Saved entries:

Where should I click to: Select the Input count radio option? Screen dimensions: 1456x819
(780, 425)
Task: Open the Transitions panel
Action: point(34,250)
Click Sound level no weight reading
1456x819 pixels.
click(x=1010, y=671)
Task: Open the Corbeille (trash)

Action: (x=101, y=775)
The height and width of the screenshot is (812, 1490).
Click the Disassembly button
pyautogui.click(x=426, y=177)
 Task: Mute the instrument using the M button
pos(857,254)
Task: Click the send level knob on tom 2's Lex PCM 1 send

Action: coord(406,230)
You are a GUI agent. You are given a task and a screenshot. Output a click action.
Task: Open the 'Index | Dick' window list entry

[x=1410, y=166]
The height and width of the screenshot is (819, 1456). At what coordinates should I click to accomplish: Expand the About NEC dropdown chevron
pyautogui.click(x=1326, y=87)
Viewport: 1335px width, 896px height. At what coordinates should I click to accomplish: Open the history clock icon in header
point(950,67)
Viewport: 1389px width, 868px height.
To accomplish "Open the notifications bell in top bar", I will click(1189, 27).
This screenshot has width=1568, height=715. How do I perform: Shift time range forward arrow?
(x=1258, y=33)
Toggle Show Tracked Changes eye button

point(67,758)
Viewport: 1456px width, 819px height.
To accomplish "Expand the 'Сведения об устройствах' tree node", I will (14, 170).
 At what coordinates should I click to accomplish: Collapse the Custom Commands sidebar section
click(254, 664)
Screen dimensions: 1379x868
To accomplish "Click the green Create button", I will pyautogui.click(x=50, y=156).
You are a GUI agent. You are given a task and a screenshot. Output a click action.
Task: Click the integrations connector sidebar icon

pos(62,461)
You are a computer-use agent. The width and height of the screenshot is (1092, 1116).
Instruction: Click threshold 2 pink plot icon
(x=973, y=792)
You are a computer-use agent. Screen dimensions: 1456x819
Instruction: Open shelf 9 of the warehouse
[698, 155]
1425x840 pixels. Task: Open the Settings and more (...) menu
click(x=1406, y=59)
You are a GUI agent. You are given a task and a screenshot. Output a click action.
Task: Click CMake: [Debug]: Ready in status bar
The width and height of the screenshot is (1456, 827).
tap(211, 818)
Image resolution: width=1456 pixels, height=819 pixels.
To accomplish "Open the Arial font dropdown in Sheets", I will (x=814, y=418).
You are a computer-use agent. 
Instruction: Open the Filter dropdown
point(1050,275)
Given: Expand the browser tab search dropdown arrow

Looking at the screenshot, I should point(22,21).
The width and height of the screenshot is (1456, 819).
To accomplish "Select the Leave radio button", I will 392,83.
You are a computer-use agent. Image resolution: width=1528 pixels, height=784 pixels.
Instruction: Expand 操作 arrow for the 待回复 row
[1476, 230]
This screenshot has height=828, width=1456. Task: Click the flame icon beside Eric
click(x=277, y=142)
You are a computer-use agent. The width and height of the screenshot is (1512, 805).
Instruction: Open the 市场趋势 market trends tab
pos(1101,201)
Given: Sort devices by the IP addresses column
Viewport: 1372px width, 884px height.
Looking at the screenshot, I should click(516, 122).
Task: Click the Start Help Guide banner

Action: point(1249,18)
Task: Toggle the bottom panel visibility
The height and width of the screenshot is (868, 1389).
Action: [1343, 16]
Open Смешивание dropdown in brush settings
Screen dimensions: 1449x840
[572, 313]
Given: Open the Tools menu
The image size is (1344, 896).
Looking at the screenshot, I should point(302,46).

◆ **What the exercise asks**
Tally the lines above that hold "computer" and write the result as a lone number.

◆ **The answer**
5